**Given problem:**
Continue the passage on rival Hollywood films, given below ahead of the rows, starting right after its final sentence.

**Selected text:**
---*---

The film cost $100 million to make, but grossed a surprisingly low $110.9 million. The problem? The movie was vilified, becoming a critical target (although it was quite liked in France, Wikipedia tells me. Crikey). Mainly because it’s not very good. The opening was interesting, but the film went downhill from there. Most surprisingly, and disappointingly, it didn’t feel like a De Palma film at all. It felt like De Palma as a director for hire.
Terrific to look at, though.
Red Planet didn’t fare much better, and if anything, has become infamous for the falling out between two of its stars, Tom Sizemore and Val Kilmer (see: 14 co-stars who didn’t get along). It got to the point where it was said that Kilmer wouldn’t step foot on the set if Sizemore was there. Furthermore, Kilmer also apparently refused to even say the name of Sizemore’s character.
Director Anthony Hoffman valiantly tried to hold the film together, but his efforts were mainly in vain. While Red Planet has a couple of decent moments, the $80 million production fell hard at the box office. Its $33 million take was reflective of the scorn the movie had attracted.
The best film: Er, do we have to pick? It’s like choosing between two relatives you don’t like much.
The box office winner: Mission To Mars
Robin Hood vs Robin Hood: Prince Of Thieves
It tends to be a forgotten fact that, in the late 1980s, there were three competing Robin Hood projects fighting for a greenlight. The three scripts were being developed by Tristar Pictures, 20th Century Fox and Morgan Creek Productions, and the only one that would go forward to become a movie would be the Robin Hood screenplay that Kevin Costner chose he wanted to make.

---*---

**Data provided:**
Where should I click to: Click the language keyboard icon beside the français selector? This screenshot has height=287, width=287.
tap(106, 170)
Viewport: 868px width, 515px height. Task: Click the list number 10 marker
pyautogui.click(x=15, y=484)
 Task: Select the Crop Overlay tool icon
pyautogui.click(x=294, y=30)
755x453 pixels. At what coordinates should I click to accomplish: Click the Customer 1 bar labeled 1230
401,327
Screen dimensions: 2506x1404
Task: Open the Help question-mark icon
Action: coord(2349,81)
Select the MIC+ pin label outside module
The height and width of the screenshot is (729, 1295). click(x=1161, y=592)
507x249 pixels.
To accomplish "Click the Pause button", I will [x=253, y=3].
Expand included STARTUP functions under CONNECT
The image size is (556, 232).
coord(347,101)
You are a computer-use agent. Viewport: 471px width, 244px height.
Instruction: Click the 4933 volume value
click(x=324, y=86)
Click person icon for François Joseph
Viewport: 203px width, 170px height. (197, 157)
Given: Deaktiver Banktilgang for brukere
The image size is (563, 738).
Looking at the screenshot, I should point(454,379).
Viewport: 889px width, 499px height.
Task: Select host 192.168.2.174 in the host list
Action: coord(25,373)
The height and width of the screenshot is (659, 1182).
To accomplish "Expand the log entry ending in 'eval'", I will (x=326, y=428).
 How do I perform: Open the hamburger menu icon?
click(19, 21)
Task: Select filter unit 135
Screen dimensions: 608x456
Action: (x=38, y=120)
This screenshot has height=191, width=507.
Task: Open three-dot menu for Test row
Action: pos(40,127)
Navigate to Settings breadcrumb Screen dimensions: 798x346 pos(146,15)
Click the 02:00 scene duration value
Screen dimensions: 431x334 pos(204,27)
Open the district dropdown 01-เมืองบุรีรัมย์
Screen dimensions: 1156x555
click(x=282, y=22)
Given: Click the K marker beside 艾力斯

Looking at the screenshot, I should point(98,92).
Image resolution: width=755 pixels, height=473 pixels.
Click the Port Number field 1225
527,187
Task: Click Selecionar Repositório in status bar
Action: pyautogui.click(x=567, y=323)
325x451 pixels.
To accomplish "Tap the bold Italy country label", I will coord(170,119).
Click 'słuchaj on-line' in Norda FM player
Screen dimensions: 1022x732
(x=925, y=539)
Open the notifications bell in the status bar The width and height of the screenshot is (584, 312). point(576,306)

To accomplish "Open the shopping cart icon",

---*---

**Answer for the task:**
The Tristar project was apparently barely in the running, but for a long time, it looked as if 20th Century Fox would prevail. It had a director, with John McTiernan – hot off the back of Die Hard and in the midst of The Hunt For Red October – set to make the film. And at that stage, it was the most advanced of the projects. Costner was circling it too, although he was making his directorial debut, Dances With Wolves, at the time, and was determined not to get boxed in on screenplay changes as he had done on the film before that, Tony Scott’s Revenge.
The problem was that Fox’s script wasn’t ready, and that McTiernan was also interested in a new project with Sean Connery (that ultimately didn’t get made). Upcoming independent Morgan Creek thus moved quickly, and pulled a masterstroke by hiring one of Costner’s best friends, Kevin Reynolds, to direct. Reynolds had directed Costner before on Fandango, and his involvement – along with a screenplay from Pen Densham and John Watson that was willing to go broader than the traditional Robin Hood legend – led to Costner committing to Prince Of Thieves instead. The Fox and Tristar projects shut down shortly after (although a competing Robin Hood movie, starring Patrick Bergin, would get a UK cinema release in 1991, heading straight to telly in the States).
The best film: Robin Hood: Prince Of Thieves
The box office winner: Robin Hood: Prince Of Thieves
No Strings Attached vs Friends With Benefits
A pair of comedies that both landed in 2011, and both centred on couples having some casual pumpus of the rumpus.
First up was Ivan Reitman’s No Strings Attached, and it sure benefitted from making it to the screen first. Natalie Portman and Ashton Kutcher headlined the movie, which went by the title of Friends With Benefits at first. But Paramount, which was backing this one, altered its title, and No Strings Attached became the film’s new name near the end of 2010.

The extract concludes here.